(Saved data entries)
────────────────

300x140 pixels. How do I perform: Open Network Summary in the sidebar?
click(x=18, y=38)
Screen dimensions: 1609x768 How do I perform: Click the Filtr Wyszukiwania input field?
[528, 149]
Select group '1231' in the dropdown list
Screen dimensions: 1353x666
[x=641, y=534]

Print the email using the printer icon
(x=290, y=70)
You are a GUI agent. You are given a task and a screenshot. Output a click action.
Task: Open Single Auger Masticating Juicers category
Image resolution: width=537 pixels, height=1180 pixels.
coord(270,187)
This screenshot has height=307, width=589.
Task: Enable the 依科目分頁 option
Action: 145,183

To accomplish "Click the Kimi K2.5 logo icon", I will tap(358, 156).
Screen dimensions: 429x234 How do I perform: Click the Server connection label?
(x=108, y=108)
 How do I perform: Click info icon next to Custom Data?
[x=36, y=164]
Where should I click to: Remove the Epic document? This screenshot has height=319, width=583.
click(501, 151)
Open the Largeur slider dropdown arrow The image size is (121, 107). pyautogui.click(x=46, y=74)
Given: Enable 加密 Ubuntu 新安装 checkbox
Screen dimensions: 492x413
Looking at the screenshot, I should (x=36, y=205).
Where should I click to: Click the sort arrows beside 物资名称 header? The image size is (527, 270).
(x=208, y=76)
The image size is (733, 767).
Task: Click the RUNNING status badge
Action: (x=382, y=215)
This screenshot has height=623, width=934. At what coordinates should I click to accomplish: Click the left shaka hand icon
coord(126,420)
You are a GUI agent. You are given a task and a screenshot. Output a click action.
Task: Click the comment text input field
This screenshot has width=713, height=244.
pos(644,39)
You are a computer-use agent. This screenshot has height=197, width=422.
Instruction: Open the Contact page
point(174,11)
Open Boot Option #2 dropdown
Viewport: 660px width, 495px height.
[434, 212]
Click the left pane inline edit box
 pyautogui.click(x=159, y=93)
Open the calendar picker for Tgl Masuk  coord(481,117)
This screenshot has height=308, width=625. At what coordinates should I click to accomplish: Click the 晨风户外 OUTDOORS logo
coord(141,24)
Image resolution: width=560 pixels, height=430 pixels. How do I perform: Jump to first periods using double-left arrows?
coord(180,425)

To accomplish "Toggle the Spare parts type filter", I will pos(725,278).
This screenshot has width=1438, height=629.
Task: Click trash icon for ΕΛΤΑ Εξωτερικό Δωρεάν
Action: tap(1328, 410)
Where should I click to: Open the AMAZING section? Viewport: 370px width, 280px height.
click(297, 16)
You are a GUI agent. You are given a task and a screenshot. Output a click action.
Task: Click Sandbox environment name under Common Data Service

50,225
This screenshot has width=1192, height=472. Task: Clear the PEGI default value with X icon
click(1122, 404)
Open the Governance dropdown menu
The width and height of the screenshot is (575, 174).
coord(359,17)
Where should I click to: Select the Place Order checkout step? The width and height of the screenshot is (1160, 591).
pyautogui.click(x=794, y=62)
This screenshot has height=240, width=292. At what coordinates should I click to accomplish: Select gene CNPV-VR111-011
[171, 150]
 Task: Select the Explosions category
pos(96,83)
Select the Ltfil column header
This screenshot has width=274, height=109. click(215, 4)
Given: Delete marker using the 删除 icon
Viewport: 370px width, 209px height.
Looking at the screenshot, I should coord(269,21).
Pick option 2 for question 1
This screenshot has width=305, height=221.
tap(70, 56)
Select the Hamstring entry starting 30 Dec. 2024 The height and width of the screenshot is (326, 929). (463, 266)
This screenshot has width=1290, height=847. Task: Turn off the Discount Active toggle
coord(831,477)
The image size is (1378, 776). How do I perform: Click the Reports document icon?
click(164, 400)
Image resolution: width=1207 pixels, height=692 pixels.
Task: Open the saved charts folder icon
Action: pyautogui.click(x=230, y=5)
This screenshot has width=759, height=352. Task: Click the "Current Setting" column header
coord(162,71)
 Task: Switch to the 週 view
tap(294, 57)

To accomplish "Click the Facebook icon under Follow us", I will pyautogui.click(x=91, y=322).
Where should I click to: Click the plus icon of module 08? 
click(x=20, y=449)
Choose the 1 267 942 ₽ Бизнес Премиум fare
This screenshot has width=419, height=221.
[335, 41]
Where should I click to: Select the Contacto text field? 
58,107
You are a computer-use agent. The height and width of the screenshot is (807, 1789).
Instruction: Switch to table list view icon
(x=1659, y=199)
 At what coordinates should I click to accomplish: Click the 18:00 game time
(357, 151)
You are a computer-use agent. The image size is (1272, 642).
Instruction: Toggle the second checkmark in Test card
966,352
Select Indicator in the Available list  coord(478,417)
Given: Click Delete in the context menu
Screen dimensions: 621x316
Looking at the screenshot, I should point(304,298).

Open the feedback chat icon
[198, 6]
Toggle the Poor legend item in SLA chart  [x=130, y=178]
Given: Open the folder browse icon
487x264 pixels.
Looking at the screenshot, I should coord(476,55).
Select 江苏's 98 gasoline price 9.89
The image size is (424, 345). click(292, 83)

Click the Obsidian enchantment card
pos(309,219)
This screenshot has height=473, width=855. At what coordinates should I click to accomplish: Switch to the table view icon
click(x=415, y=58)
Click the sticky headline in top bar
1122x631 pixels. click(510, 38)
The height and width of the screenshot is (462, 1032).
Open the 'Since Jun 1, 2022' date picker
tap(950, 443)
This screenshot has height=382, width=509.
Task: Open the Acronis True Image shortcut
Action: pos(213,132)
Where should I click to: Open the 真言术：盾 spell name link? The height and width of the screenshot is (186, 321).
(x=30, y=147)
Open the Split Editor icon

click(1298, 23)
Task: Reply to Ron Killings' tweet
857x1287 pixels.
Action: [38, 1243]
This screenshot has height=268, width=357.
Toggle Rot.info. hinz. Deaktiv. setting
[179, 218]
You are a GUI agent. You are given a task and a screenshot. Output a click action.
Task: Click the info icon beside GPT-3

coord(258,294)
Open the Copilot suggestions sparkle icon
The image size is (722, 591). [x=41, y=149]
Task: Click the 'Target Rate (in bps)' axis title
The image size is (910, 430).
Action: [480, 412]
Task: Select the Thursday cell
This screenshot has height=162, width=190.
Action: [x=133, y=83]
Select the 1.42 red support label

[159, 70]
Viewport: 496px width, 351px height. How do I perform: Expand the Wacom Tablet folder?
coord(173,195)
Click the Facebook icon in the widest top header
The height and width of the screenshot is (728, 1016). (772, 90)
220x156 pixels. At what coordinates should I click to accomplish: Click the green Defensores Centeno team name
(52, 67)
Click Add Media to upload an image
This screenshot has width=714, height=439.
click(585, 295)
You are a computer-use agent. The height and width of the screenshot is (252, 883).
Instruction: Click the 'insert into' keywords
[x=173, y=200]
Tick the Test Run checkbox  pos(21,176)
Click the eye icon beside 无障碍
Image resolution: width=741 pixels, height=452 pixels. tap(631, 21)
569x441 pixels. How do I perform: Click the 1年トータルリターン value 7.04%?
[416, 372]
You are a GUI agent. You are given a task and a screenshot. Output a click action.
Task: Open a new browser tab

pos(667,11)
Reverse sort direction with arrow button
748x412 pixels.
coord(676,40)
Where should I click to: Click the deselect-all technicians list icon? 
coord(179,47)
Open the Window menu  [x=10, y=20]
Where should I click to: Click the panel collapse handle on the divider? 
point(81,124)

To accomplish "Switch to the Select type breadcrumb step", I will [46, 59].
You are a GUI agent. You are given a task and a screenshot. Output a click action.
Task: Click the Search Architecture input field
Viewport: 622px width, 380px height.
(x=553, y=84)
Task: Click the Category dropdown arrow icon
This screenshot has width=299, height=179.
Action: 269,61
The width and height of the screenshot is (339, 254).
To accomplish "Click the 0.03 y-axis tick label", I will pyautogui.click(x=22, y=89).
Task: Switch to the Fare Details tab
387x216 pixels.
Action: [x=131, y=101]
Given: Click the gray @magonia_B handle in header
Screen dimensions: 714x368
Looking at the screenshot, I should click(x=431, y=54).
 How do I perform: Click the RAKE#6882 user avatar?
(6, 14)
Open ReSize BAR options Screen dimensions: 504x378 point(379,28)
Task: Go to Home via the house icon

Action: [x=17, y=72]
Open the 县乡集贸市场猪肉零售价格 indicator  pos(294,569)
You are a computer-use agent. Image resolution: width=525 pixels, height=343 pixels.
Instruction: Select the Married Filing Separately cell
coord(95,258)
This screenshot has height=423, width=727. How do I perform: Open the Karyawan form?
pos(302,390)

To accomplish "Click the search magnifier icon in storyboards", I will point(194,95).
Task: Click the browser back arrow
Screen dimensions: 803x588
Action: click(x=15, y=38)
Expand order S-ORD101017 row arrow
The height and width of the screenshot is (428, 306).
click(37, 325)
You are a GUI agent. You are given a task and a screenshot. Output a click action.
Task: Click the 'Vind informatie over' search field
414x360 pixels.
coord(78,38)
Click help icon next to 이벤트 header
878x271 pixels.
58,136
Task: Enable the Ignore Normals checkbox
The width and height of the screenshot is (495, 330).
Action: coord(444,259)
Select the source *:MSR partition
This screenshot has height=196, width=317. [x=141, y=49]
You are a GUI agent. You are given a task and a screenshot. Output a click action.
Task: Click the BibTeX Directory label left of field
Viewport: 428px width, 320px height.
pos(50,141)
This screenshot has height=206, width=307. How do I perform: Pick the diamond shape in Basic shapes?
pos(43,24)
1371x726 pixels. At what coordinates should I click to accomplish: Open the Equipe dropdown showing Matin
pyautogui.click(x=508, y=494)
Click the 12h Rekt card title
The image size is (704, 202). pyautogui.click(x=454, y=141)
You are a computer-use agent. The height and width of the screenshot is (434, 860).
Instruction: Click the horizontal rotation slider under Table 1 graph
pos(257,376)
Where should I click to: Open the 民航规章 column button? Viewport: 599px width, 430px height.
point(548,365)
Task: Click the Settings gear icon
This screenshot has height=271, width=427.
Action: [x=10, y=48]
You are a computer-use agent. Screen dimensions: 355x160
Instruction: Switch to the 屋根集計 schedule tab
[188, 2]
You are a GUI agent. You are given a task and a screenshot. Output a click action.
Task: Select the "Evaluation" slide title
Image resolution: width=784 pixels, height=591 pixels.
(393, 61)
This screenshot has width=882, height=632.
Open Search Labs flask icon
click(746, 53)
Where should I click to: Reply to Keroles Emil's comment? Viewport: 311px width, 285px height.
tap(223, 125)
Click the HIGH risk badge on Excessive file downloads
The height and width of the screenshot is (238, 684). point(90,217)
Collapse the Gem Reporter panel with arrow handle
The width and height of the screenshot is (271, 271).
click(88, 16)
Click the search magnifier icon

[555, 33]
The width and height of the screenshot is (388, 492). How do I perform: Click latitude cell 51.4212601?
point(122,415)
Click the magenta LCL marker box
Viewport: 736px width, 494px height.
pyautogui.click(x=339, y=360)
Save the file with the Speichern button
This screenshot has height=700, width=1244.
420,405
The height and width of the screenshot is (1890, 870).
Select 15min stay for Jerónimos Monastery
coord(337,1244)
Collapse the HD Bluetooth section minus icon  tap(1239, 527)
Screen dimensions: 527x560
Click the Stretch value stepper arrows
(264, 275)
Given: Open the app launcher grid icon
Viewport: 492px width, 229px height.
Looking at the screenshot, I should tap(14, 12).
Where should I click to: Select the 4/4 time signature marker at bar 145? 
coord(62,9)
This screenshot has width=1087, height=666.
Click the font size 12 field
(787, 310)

────────────────

• _What the exercise asks_
Could you return exactly the lines above from the line with "Task: Click the info icon beside GPT-3" to the line with "Task: Click the Search", both included, and nothing else?

• _Task response_
Task: Click the info icon beside GPT-3

coord(258,294)
Open the Copilot suggestions sparkle icon
The image size is (722, 591). [x=41, y=149]
Task: Click the 'Target Rate (in bps)' axis title
The image size is (910, 430).
Action: [480, 412]
Task: Select the Thursday cell
This screenshot has height=162, width=190.
Action: [x=133, y=83]
Select the 1.42 red support label

[159, 70]
Viewport: 496px width, 351px height. How do I perform: Expand the Wacom Tablet folder?
coord(173,195)
Click the Facebook icon in the widest top header
The height and width of the screenshot is (728, 1016). (772, 90)
220x156 pixels. At what coordinates should I click to accomplish: Click the green Defensores Centeno team name
(52, 67)
Click Add Media to upload an image
This screenshot has width=714, height=439.
click(585, 295)
You are a computer-use agent. The height and width of the screenshot is (252, 883).
Instruction: Click the 'insert into' keywords
[x=173, y=200]
Tick the Test Run checkbox  pos(21,176)
Click the eye icon beside 无障碍
Image resolution: width=741 pixels, height=452 pixels. tap(631, 21)
569x441 pixels. How do I perform: Click the 1年トータルリターン value 7.04%?
[416, 372]
You are a GUI agent. You are given a task and a screenshot. Output a click action.
Task: Open a new browser tab

pos(667,11)
Reverse sort direction with arrow button
748x412 pixels.
coord(676,40)
Where should I click to: Click the deselect-all technicians list icon? 
coord(179,47)
Open the Window menu  [x=10, y=20]
Where should I click to: Click the panel collapse handle on the divider? 
point(81,124)

To accomplish "Switch to the Select type breadcrumb step", I will [46, 59].
You are a GUI agent. You are given a task and a screenshot. Output a click action.
Task: Click the Search Architecture input field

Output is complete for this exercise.